## Input material
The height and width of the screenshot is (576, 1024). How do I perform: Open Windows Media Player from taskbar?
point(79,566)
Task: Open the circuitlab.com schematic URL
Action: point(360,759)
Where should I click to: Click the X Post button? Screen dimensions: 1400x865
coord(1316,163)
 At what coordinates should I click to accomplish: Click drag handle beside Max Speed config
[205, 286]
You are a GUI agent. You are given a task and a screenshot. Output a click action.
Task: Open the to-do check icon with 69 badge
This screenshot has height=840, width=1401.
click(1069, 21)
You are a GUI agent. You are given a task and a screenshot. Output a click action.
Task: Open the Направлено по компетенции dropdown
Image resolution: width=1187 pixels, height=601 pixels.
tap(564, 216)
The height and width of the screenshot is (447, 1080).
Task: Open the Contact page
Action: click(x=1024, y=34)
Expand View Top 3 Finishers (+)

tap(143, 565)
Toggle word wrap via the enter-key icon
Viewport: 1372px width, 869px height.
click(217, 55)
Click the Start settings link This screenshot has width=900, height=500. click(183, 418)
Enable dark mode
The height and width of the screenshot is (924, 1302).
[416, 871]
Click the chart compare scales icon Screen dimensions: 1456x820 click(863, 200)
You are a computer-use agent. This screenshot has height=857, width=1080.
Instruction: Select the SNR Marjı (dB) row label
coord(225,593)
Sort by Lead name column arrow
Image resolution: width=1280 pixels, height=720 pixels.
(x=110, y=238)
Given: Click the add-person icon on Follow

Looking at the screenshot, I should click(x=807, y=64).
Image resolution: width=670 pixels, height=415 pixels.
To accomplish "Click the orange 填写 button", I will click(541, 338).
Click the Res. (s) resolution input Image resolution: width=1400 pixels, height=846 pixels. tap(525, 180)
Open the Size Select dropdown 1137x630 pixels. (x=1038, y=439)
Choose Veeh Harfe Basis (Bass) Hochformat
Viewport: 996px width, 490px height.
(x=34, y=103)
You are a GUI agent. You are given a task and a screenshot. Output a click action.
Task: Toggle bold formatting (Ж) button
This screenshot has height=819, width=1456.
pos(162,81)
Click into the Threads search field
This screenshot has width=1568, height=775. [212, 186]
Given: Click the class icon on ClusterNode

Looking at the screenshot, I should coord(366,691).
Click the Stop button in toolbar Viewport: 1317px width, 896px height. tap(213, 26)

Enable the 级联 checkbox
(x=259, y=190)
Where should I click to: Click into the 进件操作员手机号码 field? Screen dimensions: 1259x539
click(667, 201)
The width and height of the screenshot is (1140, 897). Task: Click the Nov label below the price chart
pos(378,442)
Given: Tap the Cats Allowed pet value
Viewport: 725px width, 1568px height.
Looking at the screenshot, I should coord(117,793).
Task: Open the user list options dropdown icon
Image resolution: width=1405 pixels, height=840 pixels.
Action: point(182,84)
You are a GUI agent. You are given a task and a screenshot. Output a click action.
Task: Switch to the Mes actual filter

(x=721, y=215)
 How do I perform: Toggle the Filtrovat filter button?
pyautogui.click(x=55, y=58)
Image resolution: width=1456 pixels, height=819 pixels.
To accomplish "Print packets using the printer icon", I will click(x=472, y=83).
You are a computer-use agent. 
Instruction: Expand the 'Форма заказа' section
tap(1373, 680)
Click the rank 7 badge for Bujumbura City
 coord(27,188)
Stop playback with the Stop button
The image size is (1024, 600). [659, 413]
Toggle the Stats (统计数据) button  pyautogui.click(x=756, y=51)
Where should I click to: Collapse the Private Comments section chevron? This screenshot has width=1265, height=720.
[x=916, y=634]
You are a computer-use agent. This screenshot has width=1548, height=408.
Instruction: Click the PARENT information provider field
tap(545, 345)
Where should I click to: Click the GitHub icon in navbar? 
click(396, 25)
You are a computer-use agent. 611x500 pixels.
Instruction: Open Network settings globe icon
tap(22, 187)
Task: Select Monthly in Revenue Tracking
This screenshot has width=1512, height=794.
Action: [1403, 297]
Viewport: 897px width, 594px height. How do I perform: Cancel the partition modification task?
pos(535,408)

## Exercise directions
Please rename "Image resolution" to "Screen resolution" in the records between the lines holding "The width and" and "coord(27,188)", inclusive. Return only those lines, with everything else left unchanged.

## Solution to the exercise
The width and height of the screenshot is (1140, 897). Task: Click the Nov label below the price chart
pos(378,442)
Given: Tap the Cats Allowed pet value
Viewport: 725px width, 1568px height.
Looking at the screenshot, I should coord(117,793).
Task: Open the user list options dropdown icon
Screen resolution: width=1405 pixels, height=840 pixels.
Action: point(182,84)
You are a GUI agent. You are given a task and a screenshot. Output a click action.
Task: Switch to the Mes actual filter

(x=721, y=215)
 How do I perform: Toggle the Filtrovat filter button?
pyautogui.click(x=55, y=58)
Screen resolution: width=1456 pixels, height=819 pixels.
To accomplish "Print packets using the printer icon", I will click(x=472, y=83).
You are a computer-use agent. 
Instruction: Expand the 'Форма заказа' section
tap(1373, 680)
Click the rank 7 badge for Bujumbura City
 coord(27,188)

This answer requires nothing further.